Focused ultrasound technique gets quality assurance protocol

An image of an ultrasound device used to get past the blood brain barrier.
Hong Chen and her team, including doctoral student Chih-Yen Chien, developed a quality assurance protocol to ensure their guided focused ultrasound device and treatment is safe and functions consistently. (Image: Chen lab)

For the past several years, Washington University in St. Louis researchers have been using focused ultrasound combined with microbubbles to target an opening in the tough, protective blood-brain barrier to deliver drugs or retrieve biomarkers.

To ensure that the fast-developing technology functions safely and consistently, Hong Chen and her team, including first author and doctoral student Chih-Yen Chien, now have developed a quality assurance protocol for their guided focused-ultrasound device and treatment. Results of the study to test their protocol were published online March 25 in eBioMedicine. Chen is an associate professor of biomedical engineering at the McKelvey School of Engineering and of neurosurgery at the School of Medicine, both at Washington University in St. Louis.
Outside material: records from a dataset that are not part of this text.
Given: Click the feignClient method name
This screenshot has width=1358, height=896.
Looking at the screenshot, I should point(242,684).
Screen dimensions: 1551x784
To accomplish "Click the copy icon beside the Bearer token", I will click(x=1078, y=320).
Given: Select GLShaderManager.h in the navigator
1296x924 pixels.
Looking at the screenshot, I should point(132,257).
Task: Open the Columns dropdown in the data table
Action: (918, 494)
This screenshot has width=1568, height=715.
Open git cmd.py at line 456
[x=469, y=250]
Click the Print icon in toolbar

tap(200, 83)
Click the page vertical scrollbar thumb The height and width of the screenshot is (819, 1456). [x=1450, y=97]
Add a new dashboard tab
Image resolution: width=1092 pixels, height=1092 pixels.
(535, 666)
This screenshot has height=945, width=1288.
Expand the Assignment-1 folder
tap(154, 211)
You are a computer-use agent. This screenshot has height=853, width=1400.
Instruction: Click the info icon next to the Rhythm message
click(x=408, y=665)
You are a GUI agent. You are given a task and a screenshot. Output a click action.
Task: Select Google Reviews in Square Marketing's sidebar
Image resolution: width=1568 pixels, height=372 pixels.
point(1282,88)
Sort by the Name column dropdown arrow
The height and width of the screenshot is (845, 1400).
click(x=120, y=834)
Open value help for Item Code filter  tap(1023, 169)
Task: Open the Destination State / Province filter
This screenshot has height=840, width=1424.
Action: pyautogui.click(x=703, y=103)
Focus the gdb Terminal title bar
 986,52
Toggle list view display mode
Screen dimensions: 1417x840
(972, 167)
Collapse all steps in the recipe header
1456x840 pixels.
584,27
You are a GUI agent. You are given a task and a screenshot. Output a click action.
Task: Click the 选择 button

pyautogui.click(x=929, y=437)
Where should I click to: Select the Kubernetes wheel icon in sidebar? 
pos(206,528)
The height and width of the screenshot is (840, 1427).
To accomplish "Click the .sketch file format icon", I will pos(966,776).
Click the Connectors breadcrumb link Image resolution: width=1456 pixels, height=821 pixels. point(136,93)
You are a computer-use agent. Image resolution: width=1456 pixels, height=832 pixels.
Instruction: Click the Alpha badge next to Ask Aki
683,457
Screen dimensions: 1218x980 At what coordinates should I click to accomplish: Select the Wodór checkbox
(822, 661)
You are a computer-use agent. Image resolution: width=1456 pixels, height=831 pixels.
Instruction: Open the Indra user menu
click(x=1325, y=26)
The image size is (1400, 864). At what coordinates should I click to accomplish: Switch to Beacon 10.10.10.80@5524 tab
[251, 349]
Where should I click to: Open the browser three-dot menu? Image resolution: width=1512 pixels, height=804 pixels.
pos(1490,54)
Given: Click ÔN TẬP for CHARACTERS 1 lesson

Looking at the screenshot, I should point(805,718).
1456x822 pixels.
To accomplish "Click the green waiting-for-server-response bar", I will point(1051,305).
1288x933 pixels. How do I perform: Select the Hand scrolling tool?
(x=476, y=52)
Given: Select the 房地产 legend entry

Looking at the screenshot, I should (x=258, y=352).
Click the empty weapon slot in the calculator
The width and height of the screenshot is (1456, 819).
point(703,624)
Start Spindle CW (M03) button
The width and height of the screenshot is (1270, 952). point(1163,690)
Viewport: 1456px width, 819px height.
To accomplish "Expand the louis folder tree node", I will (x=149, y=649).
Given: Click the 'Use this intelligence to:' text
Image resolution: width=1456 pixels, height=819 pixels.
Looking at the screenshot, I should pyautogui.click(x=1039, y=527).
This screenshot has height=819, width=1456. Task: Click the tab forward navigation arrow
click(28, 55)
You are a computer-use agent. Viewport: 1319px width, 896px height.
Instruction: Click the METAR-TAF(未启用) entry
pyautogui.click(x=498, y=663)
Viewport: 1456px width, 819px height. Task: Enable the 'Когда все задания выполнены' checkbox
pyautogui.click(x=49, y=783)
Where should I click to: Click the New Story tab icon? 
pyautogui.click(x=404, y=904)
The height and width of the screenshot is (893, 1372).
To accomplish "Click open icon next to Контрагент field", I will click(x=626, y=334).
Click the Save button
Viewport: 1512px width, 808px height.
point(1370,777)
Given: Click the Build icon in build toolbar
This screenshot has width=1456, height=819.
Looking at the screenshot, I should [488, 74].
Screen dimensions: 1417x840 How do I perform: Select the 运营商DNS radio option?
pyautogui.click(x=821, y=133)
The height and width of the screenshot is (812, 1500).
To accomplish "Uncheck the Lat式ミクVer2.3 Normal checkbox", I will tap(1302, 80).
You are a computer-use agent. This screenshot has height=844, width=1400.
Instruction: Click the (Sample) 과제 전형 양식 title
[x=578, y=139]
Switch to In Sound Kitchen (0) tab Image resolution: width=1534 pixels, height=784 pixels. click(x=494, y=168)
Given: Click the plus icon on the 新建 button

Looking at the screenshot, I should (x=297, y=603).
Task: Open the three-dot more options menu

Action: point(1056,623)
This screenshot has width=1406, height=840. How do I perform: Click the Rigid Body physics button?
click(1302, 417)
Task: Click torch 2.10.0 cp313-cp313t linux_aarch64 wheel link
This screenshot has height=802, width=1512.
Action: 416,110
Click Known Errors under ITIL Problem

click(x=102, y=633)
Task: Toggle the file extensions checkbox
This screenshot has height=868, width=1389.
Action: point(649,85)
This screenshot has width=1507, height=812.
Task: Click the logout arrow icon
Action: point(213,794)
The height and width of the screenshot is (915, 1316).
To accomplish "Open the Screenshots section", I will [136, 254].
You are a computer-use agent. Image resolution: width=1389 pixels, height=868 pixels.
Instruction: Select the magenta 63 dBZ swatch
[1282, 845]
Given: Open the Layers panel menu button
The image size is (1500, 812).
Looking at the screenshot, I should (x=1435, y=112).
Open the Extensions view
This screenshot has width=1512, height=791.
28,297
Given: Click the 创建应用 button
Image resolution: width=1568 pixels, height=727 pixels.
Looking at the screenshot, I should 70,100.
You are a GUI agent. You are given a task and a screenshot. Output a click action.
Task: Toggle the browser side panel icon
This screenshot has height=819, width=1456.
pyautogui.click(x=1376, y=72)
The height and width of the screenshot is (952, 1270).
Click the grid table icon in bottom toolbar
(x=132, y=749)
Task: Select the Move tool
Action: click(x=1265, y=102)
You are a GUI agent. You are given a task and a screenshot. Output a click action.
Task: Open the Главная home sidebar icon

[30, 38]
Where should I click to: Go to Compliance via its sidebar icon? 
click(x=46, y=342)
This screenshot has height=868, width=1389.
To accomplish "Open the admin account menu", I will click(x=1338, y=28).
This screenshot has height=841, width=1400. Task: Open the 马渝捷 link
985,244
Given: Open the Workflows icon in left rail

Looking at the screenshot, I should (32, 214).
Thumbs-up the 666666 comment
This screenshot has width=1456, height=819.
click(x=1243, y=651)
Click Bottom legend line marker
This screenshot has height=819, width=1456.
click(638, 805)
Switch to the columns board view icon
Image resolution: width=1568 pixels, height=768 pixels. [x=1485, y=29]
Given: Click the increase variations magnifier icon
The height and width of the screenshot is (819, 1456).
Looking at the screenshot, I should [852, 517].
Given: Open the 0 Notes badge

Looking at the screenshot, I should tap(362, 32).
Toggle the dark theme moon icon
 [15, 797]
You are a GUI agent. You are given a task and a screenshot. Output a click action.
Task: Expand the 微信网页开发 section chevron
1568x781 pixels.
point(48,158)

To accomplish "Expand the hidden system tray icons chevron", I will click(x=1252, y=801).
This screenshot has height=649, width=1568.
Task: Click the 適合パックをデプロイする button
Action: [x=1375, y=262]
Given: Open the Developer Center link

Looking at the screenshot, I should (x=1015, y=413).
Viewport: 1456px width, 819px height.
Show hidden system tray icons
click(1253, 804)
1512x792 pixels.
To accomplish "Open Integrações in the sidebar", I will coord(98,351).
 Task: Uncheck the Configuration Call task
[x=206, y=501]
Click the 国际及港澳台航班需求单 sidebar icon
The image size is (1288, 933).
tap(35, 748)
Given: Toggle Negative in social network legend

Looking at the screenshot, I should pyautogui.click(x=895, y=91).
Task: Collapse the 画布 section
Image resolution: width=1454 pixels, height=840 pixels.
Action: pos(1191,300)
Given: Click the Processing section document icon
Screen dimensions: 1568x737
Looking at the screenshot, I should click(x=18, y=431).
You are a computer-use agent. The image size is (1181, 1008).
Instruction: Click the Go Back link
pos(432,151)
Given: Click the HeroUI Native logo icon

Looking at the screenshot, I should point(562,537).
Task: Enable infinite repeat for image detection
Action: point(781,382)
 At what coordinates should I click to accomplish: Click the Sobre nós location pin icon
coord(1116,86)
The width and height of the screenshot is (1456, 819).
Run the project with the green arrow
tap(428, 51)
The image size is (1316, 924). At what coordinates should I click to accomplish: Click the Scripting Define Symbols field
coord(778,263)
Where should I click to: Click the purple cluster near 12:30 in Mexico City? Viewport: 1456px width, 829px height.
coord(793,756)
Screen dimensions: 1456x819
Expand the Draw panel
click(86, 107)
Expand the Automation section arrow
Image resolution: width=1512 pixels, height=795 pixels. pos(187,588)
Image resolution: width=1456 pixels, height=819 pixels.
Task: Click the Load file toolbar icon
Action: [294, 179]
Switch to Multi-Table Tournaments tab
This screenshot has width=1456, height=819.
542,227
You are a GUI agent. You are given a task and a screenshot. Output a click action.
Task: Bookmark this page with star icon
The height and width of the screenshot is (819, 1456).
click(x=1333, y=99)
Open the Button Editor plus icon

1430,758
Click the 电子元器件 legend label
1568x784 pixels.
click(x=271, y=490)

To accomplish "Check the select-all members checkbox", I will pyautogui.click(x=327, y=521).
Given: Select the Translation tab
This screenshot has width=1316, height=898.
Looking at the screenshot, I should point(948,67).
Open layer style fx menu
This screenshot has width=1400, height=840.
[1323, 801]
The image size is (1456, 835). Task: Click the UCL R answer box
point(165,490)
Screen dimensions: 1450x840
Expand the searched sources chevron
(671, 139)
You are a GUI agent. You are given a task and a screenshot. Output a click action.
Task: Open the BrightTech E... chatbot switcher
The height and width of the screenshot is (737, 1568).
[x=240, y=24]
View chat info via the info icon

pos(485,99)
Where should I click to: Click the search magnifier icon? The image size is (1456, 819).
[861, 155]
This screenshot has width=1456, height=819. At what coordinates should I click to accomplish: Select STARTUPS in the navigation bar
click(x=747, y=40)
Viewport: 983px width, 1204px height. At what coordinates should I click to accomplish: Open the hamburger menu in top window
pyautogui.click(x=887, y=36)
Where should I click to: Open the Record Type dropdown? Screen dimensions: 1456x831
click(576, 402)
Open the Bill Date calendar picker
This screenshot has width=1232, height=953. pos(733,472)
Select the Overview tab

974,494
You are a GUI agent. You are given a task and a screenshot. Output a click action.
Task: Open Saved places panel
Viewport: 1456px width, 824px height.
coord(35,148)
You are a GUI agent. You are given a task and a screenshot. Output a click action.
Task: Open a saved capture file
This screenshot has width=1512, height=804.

Focused ultrasound (FUS) uses ultrasonic energy to target tumors or tissue in the brain. Once located, the researchers inject microbubbles into the blood that travel to the targeted tissue, then pop, causing small openings of the blood-brain barrier. These small openings allow two-way traffic for drugs to be delivered or biomarkers from a tumor or other brain diseases to pass through and release into the blood.

After years of developing the noninvasive technique, Chen and collaborator Eric C. Leuthardt, MD, the Shi H. Huang Professor of Neurological Surgery at the School of Medicine, as well as of biomedical engineering and of mechanical engineering at McKelvey Engineering, are using the technique in human clinical trials.